### REQUIRED ACTION
Drop all images and give the records again exactly.

(Dataset items)

>>>>>

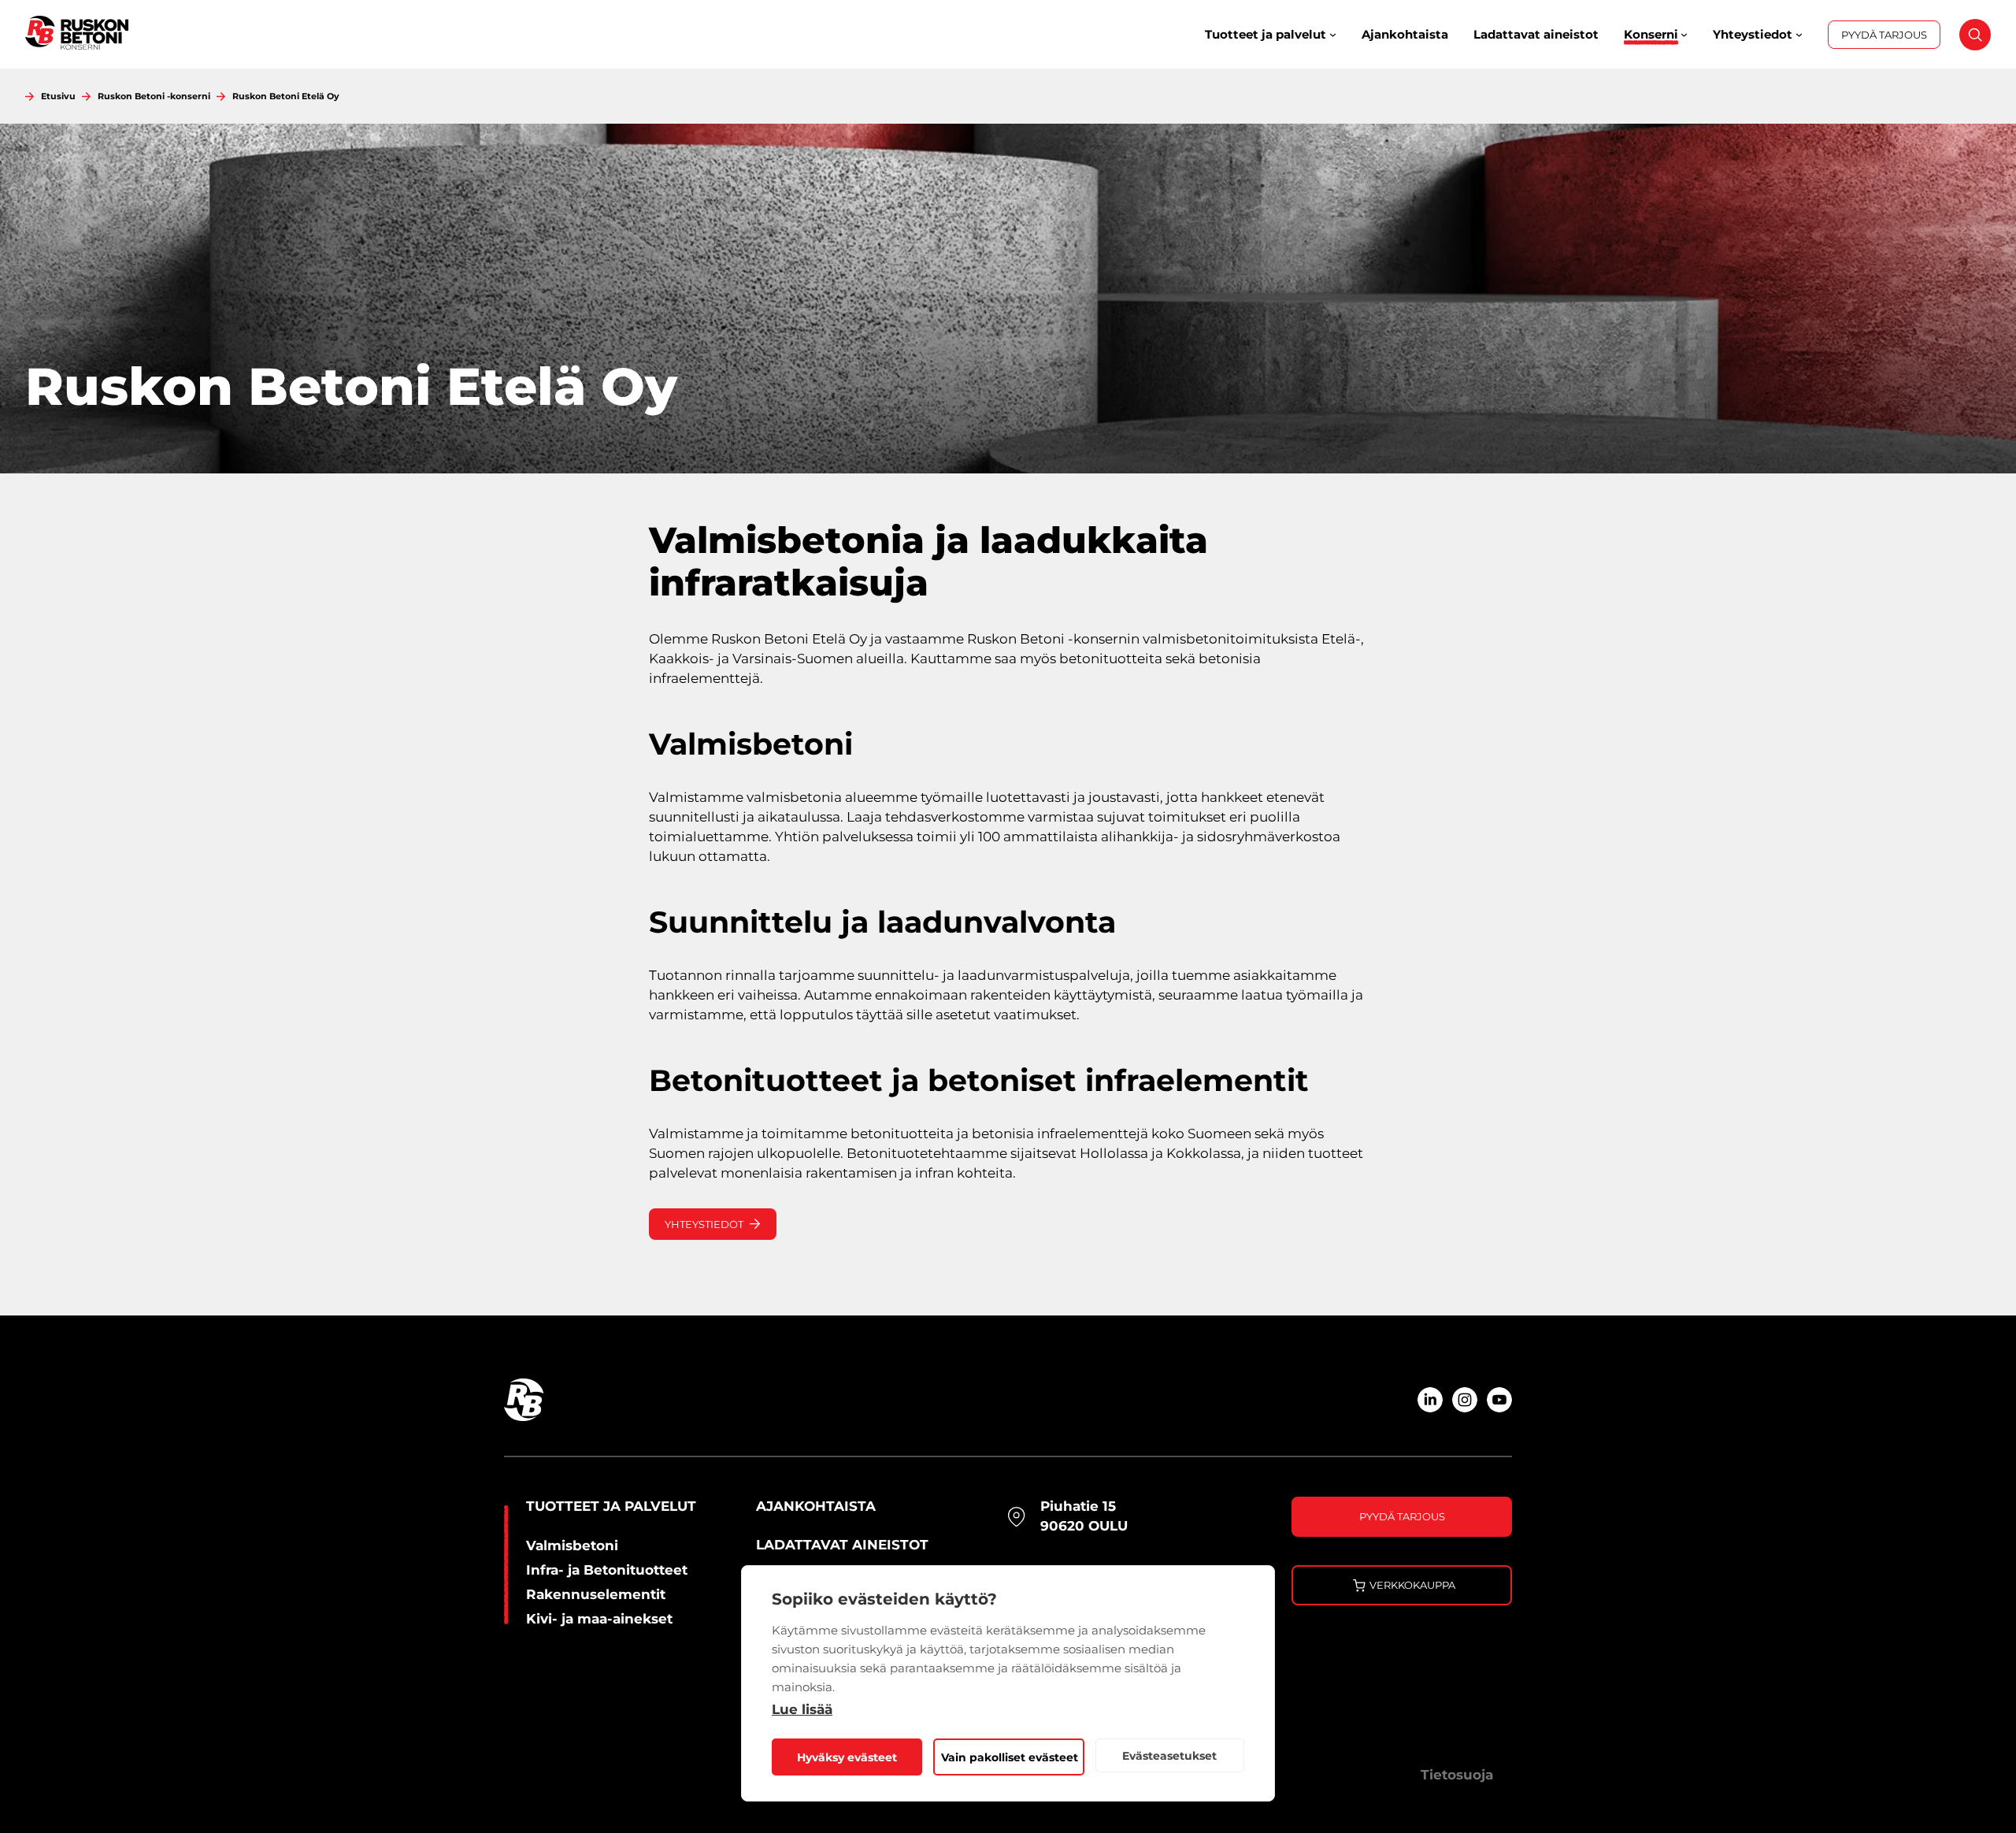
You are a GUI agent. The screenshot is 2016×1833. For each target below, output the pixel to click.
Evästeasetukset (1169, 1756)
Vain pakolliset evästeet (1009, 1757)
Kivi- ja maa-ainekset (599, 1619)
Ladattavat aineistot (842, 1545)
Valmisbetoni (572, 1545)
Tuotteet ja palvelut (611, 1506)
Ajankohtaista (816, 1506)
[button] (1967, 42)
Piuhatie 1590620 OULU (1084, 1516)
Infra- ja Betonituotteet (606, 1570)
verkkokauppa (1412, 1585)
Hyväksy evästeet (847, 1757)
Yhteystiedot (704, 1224)
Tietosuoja (1457, 1775)
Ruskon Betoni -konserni (154, 96)
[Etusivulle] (76, 34)
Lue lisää (802, 1709)
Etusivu (58, 96)
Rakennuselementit (595, 1594)
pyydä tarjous (1402, 1516)
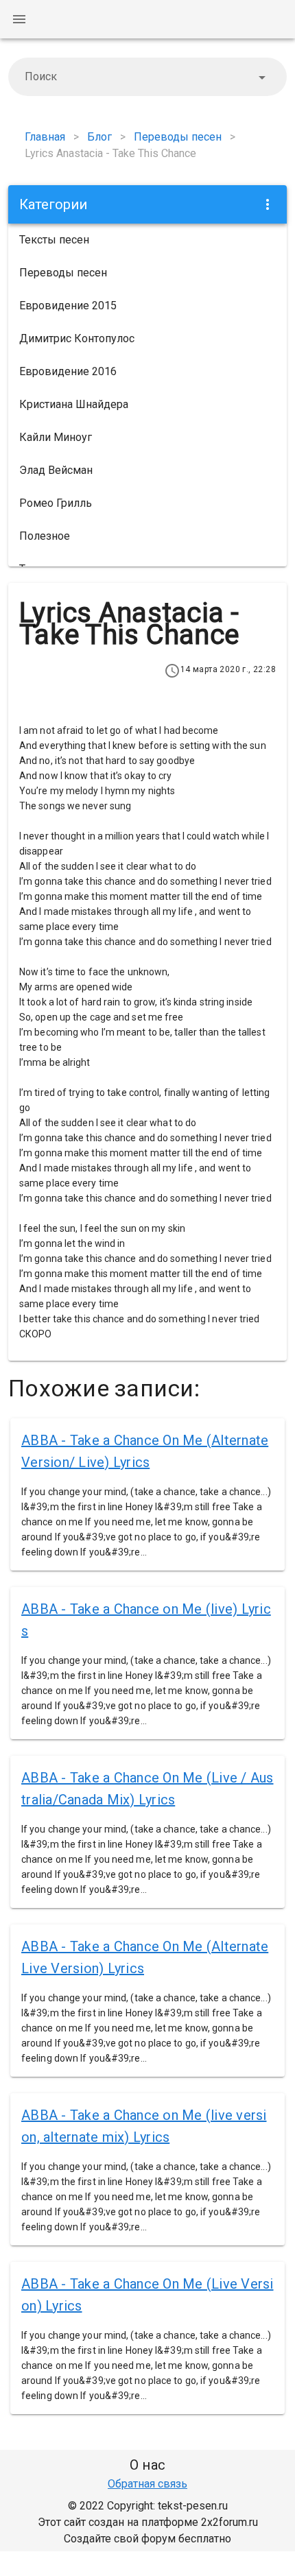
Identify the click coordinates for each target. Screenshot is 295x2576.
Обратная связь (147, 2483)
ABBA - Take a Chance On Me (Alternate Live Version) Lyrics (144, 1957)
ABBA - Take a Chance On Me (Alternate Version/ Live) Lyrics (144, 1451)
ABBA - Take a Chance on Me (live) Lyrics (146, 1620)
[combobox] (147, 77)
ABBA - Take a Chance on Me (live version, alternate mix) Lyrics (144, 2126)
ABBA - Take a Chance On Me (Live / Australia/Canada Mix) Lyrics (147, 1788)
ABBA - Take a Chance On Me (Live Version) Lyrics (147, 2295)
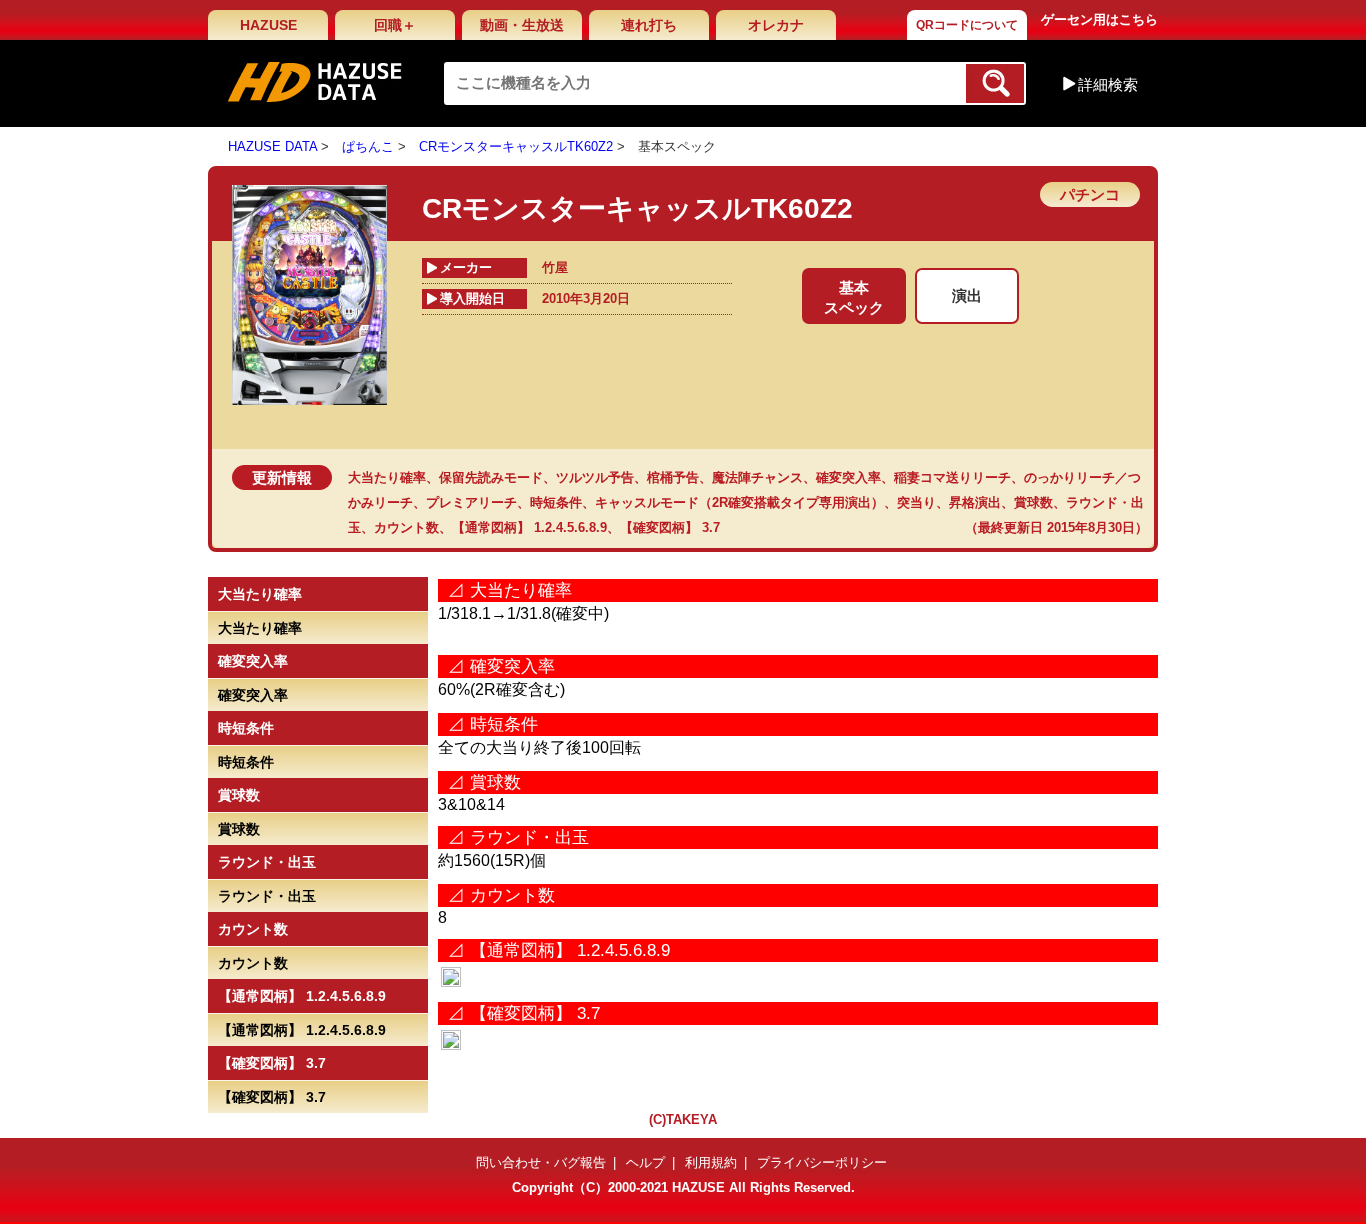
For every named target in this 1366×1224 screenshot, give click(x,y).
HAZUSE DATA (272, 146)
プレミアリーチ (471, 502)
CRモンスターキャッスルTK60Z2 (516, 146)
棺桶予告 (673, 477)
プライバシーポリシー (822, 1162)
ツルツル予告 (595, 477)
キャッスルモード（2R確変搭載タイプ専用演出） (739, 502)
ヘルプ (645, 1162)
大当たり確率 (387, 477)
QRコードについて (967, 25)
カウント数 (406, 527)
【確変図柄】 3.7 (670, 527)
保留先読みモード (491, 477)
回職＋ (395, 25)
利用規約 (711, 1162)
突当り (916, 502)
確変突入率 (848, 477)
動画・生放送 (522, 25)
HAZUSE (268, 25)
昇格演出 (975, 502)
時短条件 (556, 502)
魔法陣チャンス (757, 477)
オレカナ (776, 25)
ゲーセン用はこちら (1099, 19)
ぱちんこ (368, 146)
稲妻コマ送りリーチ (952, 477)
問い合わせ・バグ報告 (541, 1162)
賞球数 (1033, 502)
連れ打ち (649, 25)
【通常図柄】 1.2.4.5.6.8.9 (529, 527)
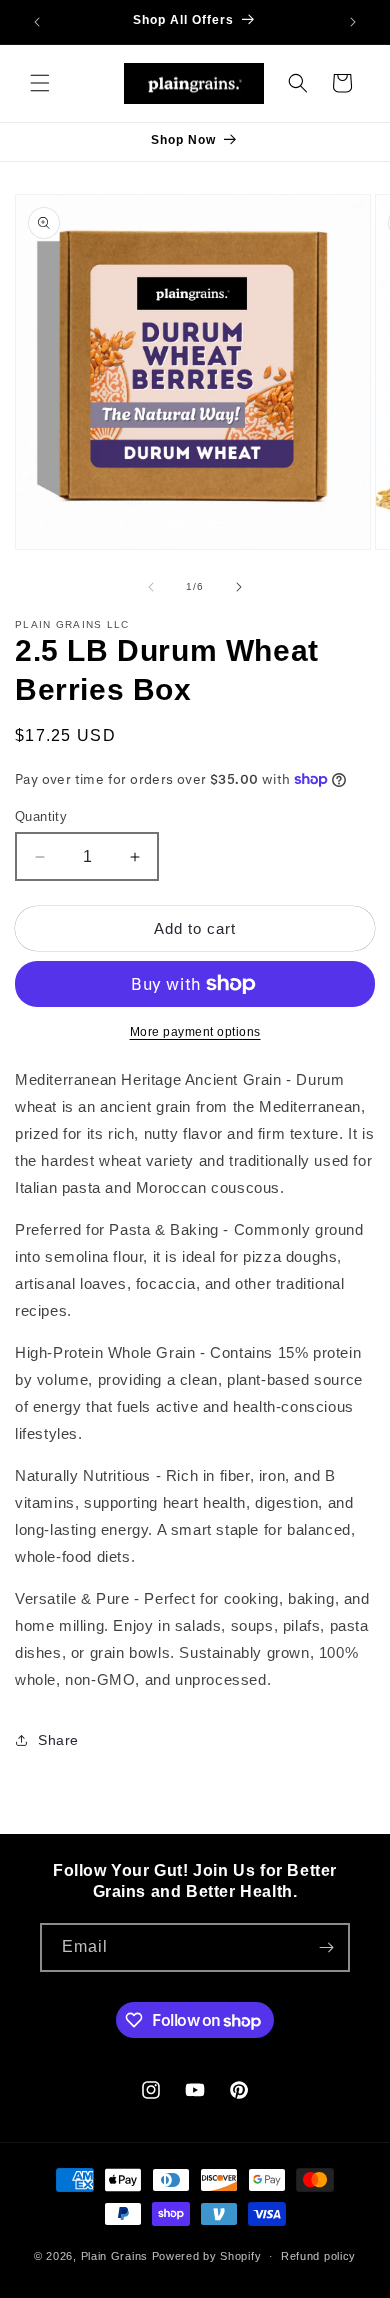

<<<<<

### ANSWER SPACE
You are a GUI agent. The screenshot is 2016×1833. For each target below, output the pixel to click.
Evästeasetukset (1169, 1756)
Vain pakolliset evästeet (1009, 1757)
Kivi- ja maa-ainekset (599, 1619)
Ladattavat aineistot (842, 1545)
Valmisbetoni (572, 1545)
Tuotteet ja palvelut (611, 1506)
Ajankohtaista (816, 1506)
[button] (1967, 42)
Piuhatie 1590620 OULU (1084, 1516)
Infra- ja Betonituotteet (606, 1570)
verkkokauppa (1412, 1585)
Hyväksy evästeet (847, 1757)
Yhteystiedot (704, 1224)
Tietosuoja (1457, 1775)
Ruskon Betoni -konserni (154, 96)
[Etusivulle] (76, 34)
Lue lisää (802, 1709)
Etusivu (58, 96)
Rakennuselementit (595, 1594)
pyydä tarjous (1402, 1516)
Identify the click coordinates for each target. Screenshot is 295x2576.
Обратная связь (147, 2483)
ABBA - Take a Chance On Me (Alternate Live Version) Lyrics (144, 1957)
ABBA - Take a Chance On Me (Alternate Version/ Live) Lyrics (144, 1451)
ABBA - Take a Chance on Me (live) Lyrics (146, 1620)
[combobox] (147, 77)
ABBA - Take a Chance on Me (live version, alternate mix) Lyrics (144, 2126)
ABBA - Take a Chance On Me (Live / Australia/Canada Mix) Lyrics (147, 1788)
ABBA - Take a Chance On Me (Live Version) Lyrics (147, 2295)
For every named target in this 1366×1224 screenshot, give click(x,y).
HAZUSE DATA (272, 146)
プレミアリーチ (471, 502)
CRモンスターキャッスルTK60Z2 (516, 146)
棺桶予告 (673, 477)
プライバシーポリシー (822, 1162)
ツルツル予告 (595, 477)
キャッスルモード（2R確変搭載タイプ専用演出） (739, 502)
ヘルプ (645, 1162)
大当たり確率 (387, 477)
QRコードについて (967, 25)
カウント数 (406, 527)
【確変図柄】 3.7 (670, 527)
保留先読みモード (491, 477)
回職＋ (395, 25)
利用規約 (711, 1162)
突当り (916, 502)
確変突入率 (848, 477)
動画・生放送 (522, 25)
HAZUSE (268, 25)
昇格演出 (975, 502)
時短条件 (556, 502)
魔法陣チャンス (757, 477)
オレカナ (776, 25)
ゲーセン用はこちら (1099, 19)
ぱちんこ (368, 146)
稲妻コマ送りリーチ (952, 477)
問い合わせ・バグ報告 (541, 1162)
賞球数 (1033, 502)
連れ打ち (649, 25)
【通常図柄】 1.2.4.5.6.8.9 (529, 527)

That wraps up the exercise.